Can you reproduce, word for word, the passage of the LINQ extension methods post from "March 06, 2009" up to and including "p in inStock)"?

--- DOCUMENT TEXT ---
■ ■ ■ ■ ■ ■ ■

March 06, 2009 by bcherry
Have you ever had a collection (it doesn’t matter what kind of collection), and done some filtering on it using LINQ methods? For example, the following:
List<product> products = GetAllProducts();
var inStock = products.Where(p => p.Qty > 0);
foreach(Product p in inStock)
//dosomething with the products
This is a pretty common usage of the LINQ extension method Where(). The above would work for any collection type, including List<>, IList<>, IEnumerable<>, IQueryable<>, or any collection with those handy LINQ extensions.
Anyways, it turns out you can actually write your own extension methods! Check this out:
public static IEnumerable<product> WhereInStock(this IEnumerable<product> p)
return p.Where(x => x.Qty > 0);
//… skip ahead to some code where we use the above
var products = GetAllProducts();
var inStock = products.WhereInStock();
Ok, so that’s pretty cool. But the really neat thing this lets you do is chaining:
foreach(Product p in GetProducts().WhereInStock().WhereOnSale())
Of course, this method will let me grab all of the products, but filter them down based on their qty and their sale status. The real benefit here is separation of concerns. This code may be used in the UI layer somewhere. The UI coder doesn’t need to know how to determine if a product is on sale (it could be a complicated calculation), and he shouldn’t need to. By building a common set of filter methods for your domain objects, you’ll make life a lot easier for other team members.
Note: I haven’t actually compiled this code above, let me know if I made a typo!

■ ■ ■ ■ ■ ■ ■

--- RECORDED DATA ---

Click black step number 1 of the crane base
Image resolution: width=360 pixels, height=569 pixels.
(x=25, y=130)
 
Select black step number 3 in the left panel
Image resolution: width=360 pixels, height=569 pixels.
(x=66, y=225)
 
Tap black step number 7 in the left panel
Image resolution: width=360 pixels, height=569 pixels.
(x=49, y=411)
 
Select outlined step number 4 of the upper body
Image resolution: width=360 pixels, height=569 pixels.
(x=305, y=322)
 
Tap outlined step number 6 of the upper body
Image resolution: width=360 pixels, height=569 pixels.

■ ■ ■ ■ ■ ■ ■

--- TASK ANSWER ---
March 06, 2009 by bcherry
Have you ever had a collection (it doesn’t matter what kind of collection), and done some filtering on it using LINQ methods? For example, the following:
List<product> products = GetAllProducts();
var inStock = products.Where(p => p.Qty > 0);
foreach(Product p in inStock)